Les grands modèles de langage, bien qu’ils n’aient de cesse de nous surprendre, ne sont pas encore parfaits. Le manque de fiabilité et de robustesse est toujours bien présent et ralenti leur déploiement en entreprise. Pour pallier ce manque, de nouveaux modèles apparaissent tous les jours pour tenter de surpasser leurs prédécesseurs.

Among the companies keen to develop these models is Mistral AI. This French startup, based in Paris and born in 2023, had already surprised the community with the launch of fully open source and particularly high-performance models.

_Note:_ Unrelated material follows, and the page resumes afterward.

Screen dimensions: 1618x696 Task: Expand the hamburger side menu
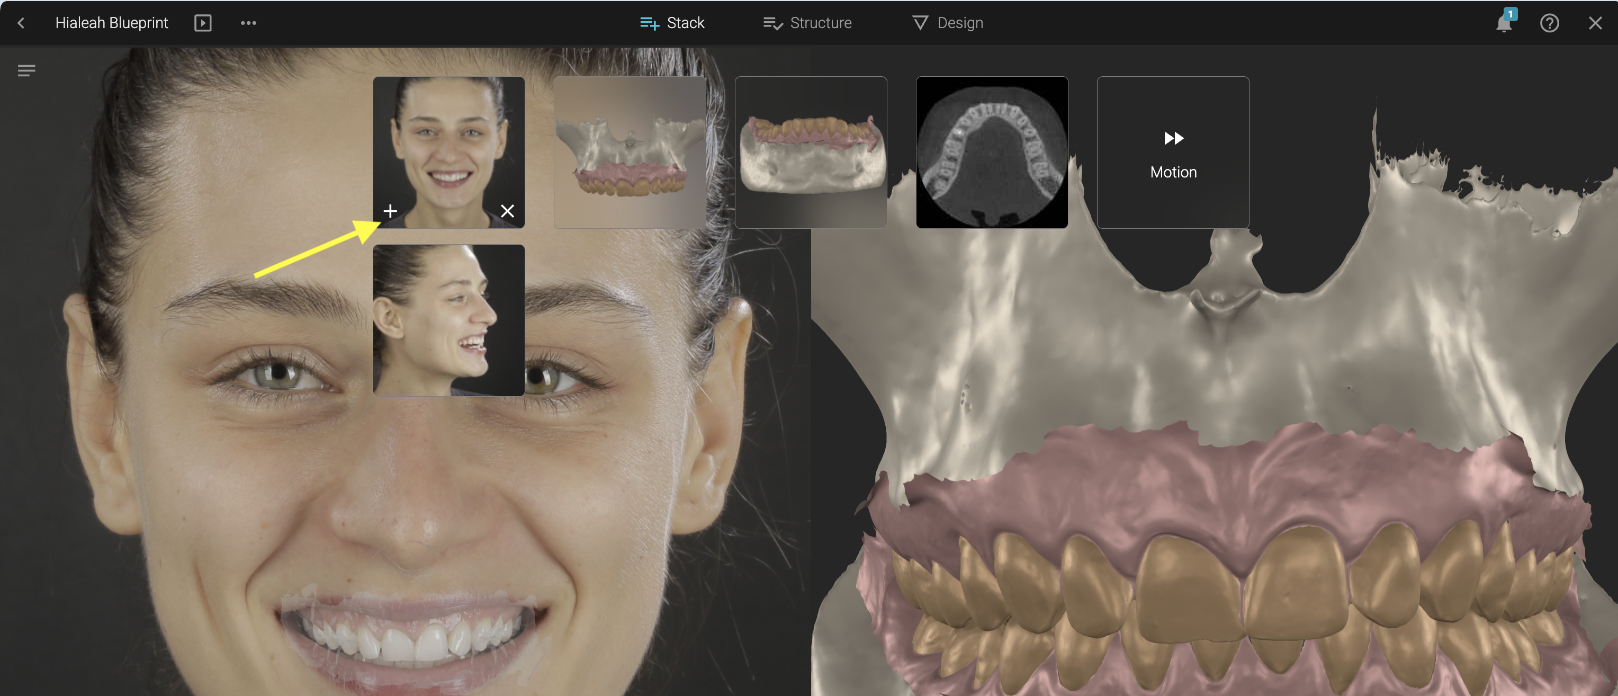pyautogui.click(x=26, y=70)
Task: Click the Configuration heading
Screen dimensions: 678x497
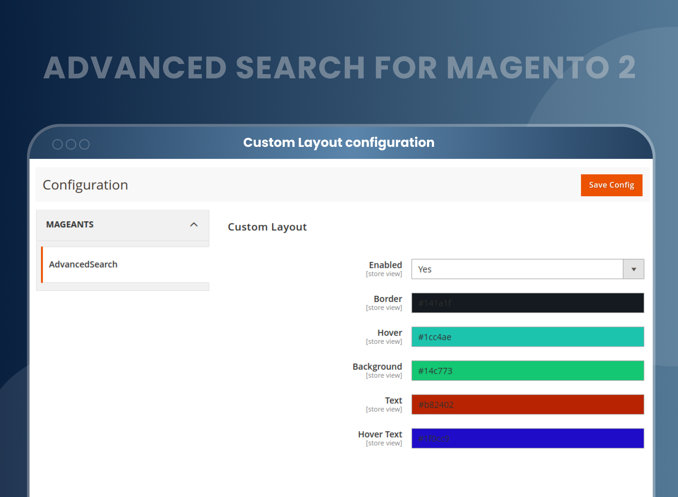Action: coord(85,185)
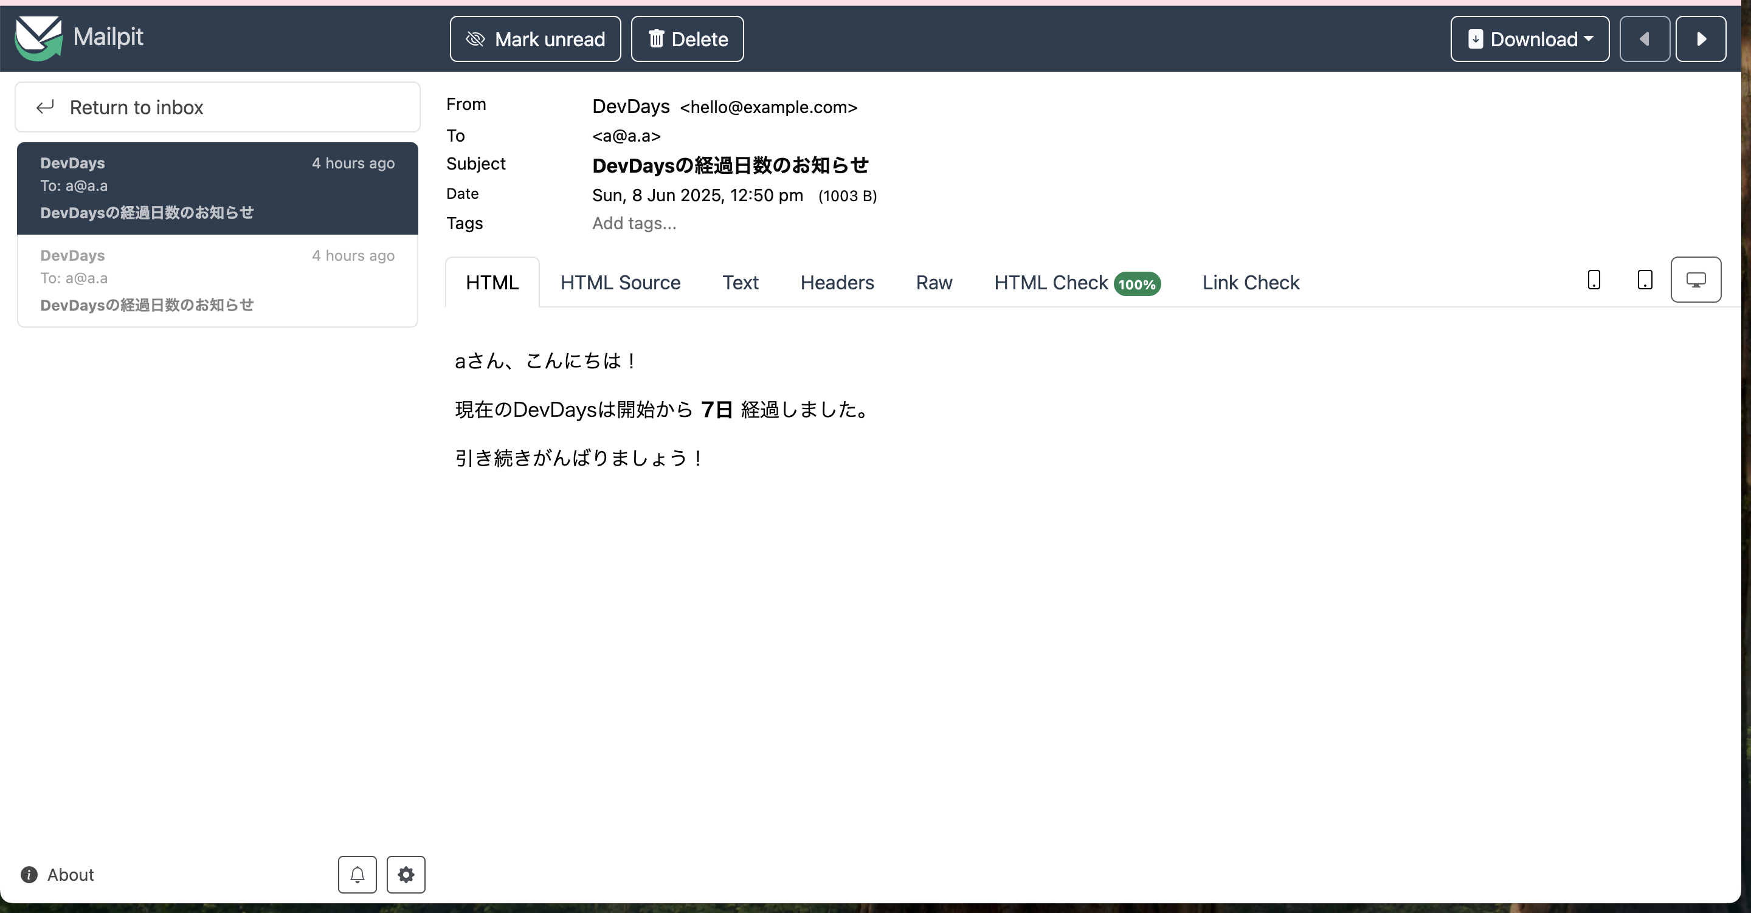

Their motivations did not fail to seduce us: "We are convinced that by forming our own models, publishing them openly and encouraging contributions from the community, we can build a credible alternative to the emerging AI oligopoly". Driven by these motivations, Mistral AI has just delivered a particularly promising new model to the community, which we will discuss in this article.

Large Language Models (LLMs), particularly energy-hungry technologies

According to the current paradigm, improving model performance means increasing their size. This is because language models are generally trained to have a very wide scope of action, which translates into mastery of a large number of languages and the ability to respond to numerous tasks (question answering, summary generation, translations, etc.). As a result, large language models are often delivered in several formats: 7B, 13B, 70B, etc. (i.e. "billion parameters"), with the largest formats delivering the best performance.

Or, cette augmentation en taille rime avec augmentation de la puissance de calcul que demandent leur entraînement et leur exploitation, qui elle-même est synonyme de consommation matérielle et énergétique considérable. Alors que la question de la sobriété énergétique est sur le devant de la scène, les IA génératives se retrouvent très justement montrées du doigt.

This is why efforts are being made to resolve to use the major language models in their smallest variations (7B), in return for a sacrifice in performance.

Mixtral 8x7B, the Mistral AI alternative

Mistral AI has just launched Mixtral 8x7B!

Pourquoi 8x7B ? Car il s’agit d’un modèle un peu particulier, composé de 8 modèles experts et d’un modèle de routage. A l’inférence, le modèle de routage décide lesquels des 2 sous-modèles parmi les 8 seront responsables du traitement du prompt fourni en entrée.

So, although the model has a total of 45 billion parameters (45B), only one sample (12 billion) is used to process each token in the prompt. Consequently, inference is performed with the same cost (in computing power) and latency as if the model had only 12 billion parameters, but benefits from the fact that each of the sub-models is specialized in a precise domain.

This strategy, known as SMoE (for Sparse Mixture of Experts), is not new and is enjoying renewed interest for use in deep learning. For Mistral AI, this paradigm shift has enabled them to claim that the model performs as well as, if not better than, the well-known GPT-3.5 and LLama2-70B, the most widely used OpenAI and Meta language models.

The model also supports a large pop-up window (32k tokens) and 5 languages (English, French, Italian, German and Spanish). An Instruct version of the model is also available.

Nous suivrons de très près les avancées des grands modèles de langage qui font appel à cette technique, et il ne fait aucun doute que Mixture-8x7B sera ajouté à notre banc d’essai afin d’être intégré dans des usages métiers via la plateforme Wikit Semantics.